NEW DELHI: After strong resistance from the southern Indian states, especially Tamil Nadu, the Indian government on Monday revised a controversial draft bill that proposed to make Hindi a mandatory third language to be taught in schools across India.

The government said in a statement on Monday that “flexibility in the choice of languages” in schools has been changed, omitting any reference to teaching Hindi to non-Hindi states.

The draft bill released on May 31 by the Human Resources Development Minister Ramesh Pokhriyal Nishank was one of the recommendations for a new national education policy that intended to have a three-language formula in schools, a departure from the existing two-language set-up.

It proposed to teach in the Hindi-speaking north Indian states a modern Indian language besides Hindi and English. However, in non-Hindi speaking states, which comprise mostly east, northeast, west and south India, Hindi learning was proposed to be made mandatory besides a regional language and English.

There was a a huge political outcry in Tamil Nadu within hours of the release of the draft bill with most of the political parties, including the ruling All India Anna Dramuk Munnetra Kazhagam (AIADMK), a regional ally of New Delhi’s ruling party, Bharatiya Janata Party (BJP), strongly objecting to changing the existing two-language formula.

Resistance was also visible on social media with many in south India launching the hashtag #HindinottheNationallanguage.

A Twitter handle called “1000 friends of South” wrote: “The BJP government’s real face is beginning to emerge ... Hindi is being imposed on South Indians. Tamil Nadu has rebelled against BJP-Govt. Let’s join them to fight the imposition of Hindi!”

On Monday, after the tweak of the draft bill, popular India musician and composer A.R. Rahman tweeted: “Beautiful solution. Hindi is not compulsory in Tamil Nadu … draft has been rectified.”

A. Saravanan, of Dravida Munnetra Kazhagam (DMK), a powerful regional party of Tamil Nadu, said: “The BJP government, which caters to Hindi states, doesn’t believe in pluralism.”

Saravanan told Arab News: “We believe in the concept of unity in diversity but they believe in uniformity. The strength of India lies in diversity and pluralism. By imposing Hindi on non-Hindi speaking states, the BJP wants to consolidate the Hindi-speaking vote banks.”

**DATA**:

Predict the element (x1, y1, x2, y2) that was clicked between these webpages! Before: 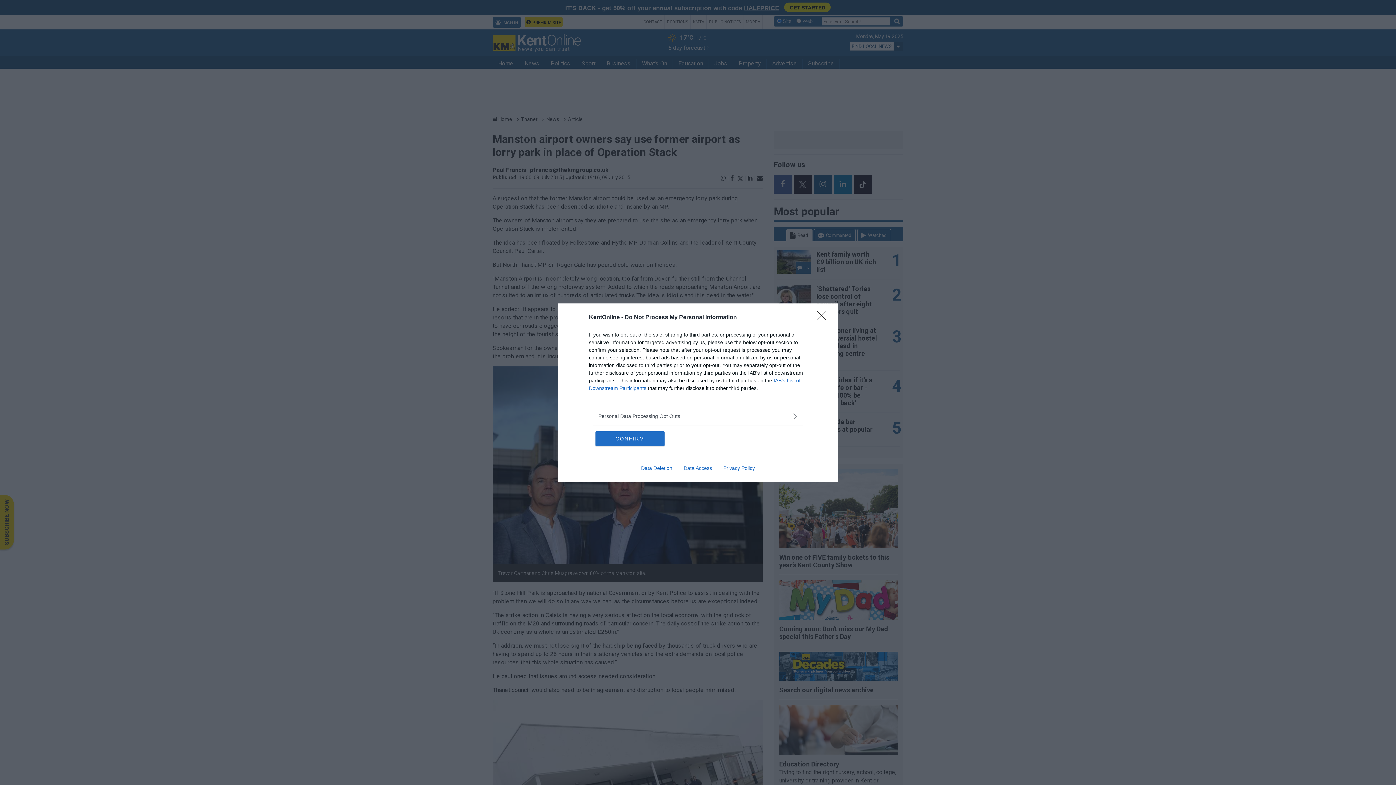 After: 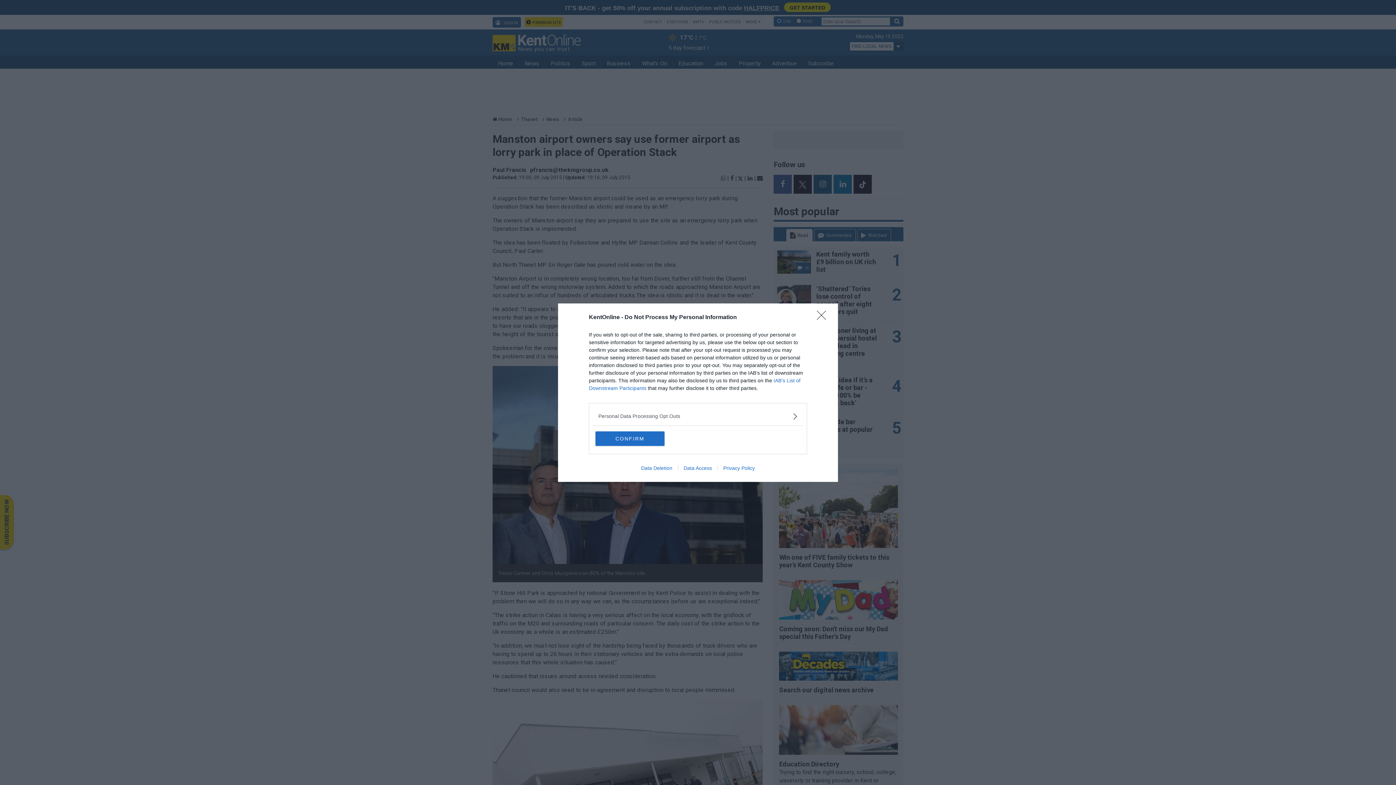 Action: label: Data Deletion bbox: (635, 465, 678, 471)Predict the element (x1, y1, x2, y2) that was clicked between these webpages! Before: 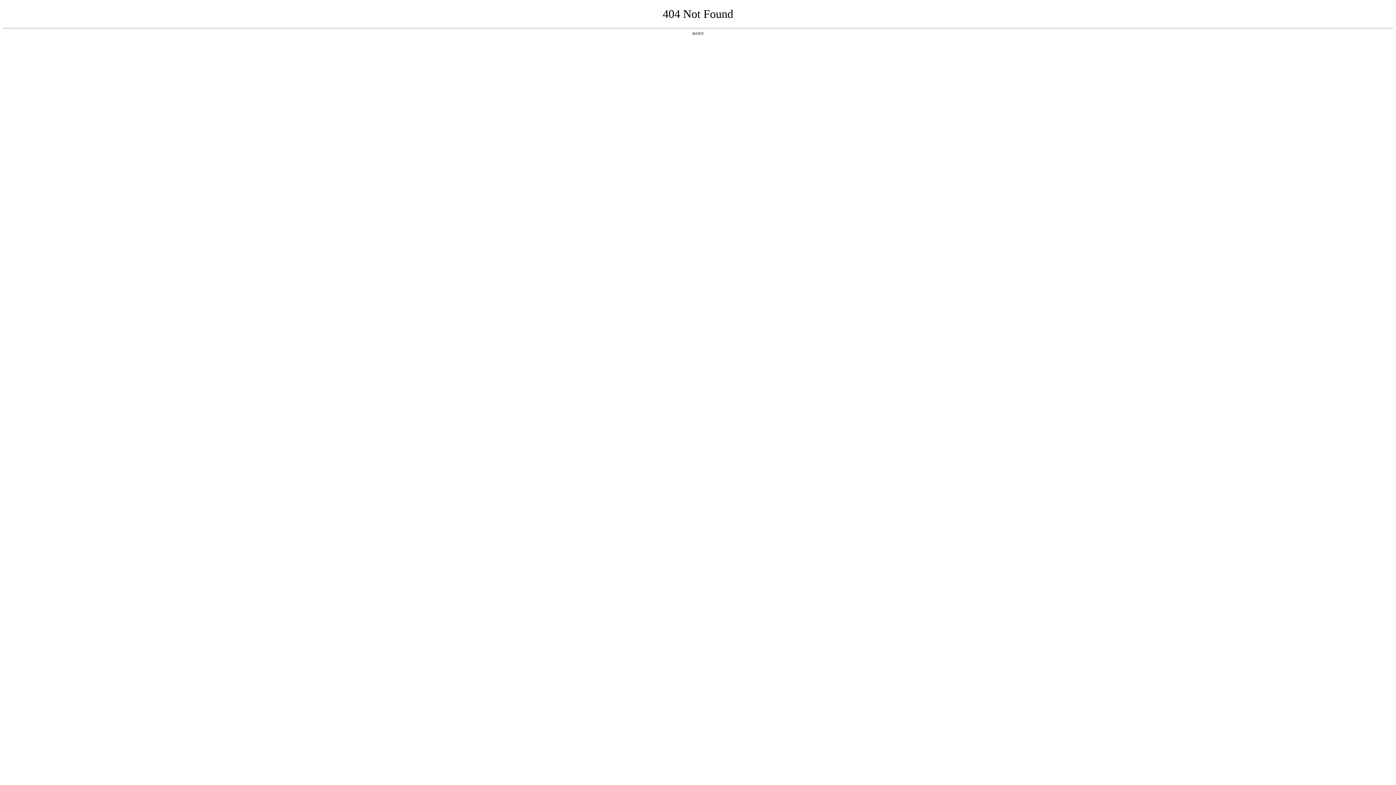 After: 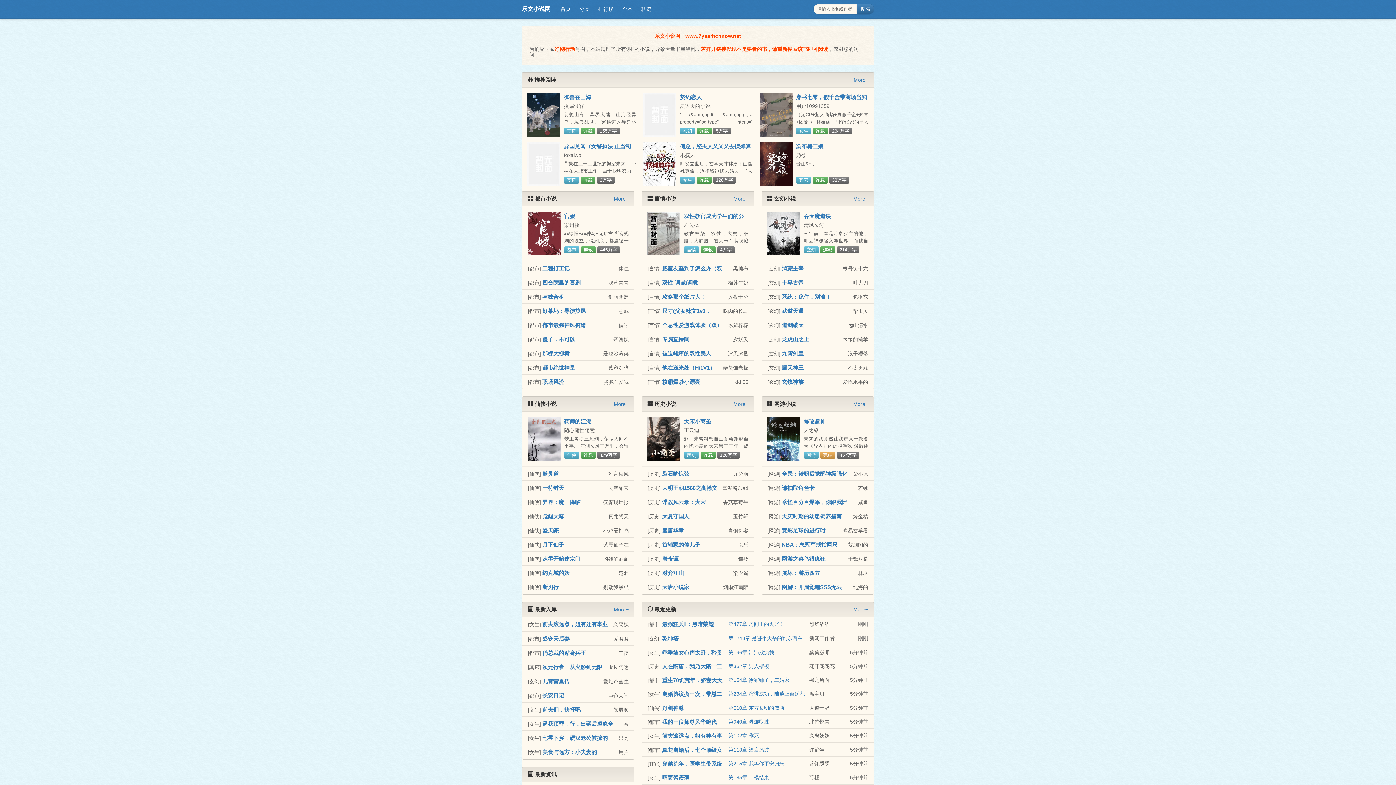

**YOUR TASKS**:
a) In the article on the Hindi language draft bill, on what date was the draft bill released?
b) Name every political party mentioned in the article on the Hindi language draft bill.
c) Reproduce the passage of the article on the Hindi language draft bill between "The draft bill released" and "existing two-language set-up.", inclusive.

**WRITTEN ANSWERS**:
a) May 31

b) All India Anna Dramuk Munnetra Kazhagam (AIADMK), Bharatiya Janata Party (BJP), Dravida Munnetra Kazhagam (DMK)

c)
The draft bill released on May 31 by the Human Resources Development Minister Ramesh Pokhriyal Nishank was one of the recommendations for a new national education policy that intended to have a three-language formula in schools, a departure from the existing two-language set-up.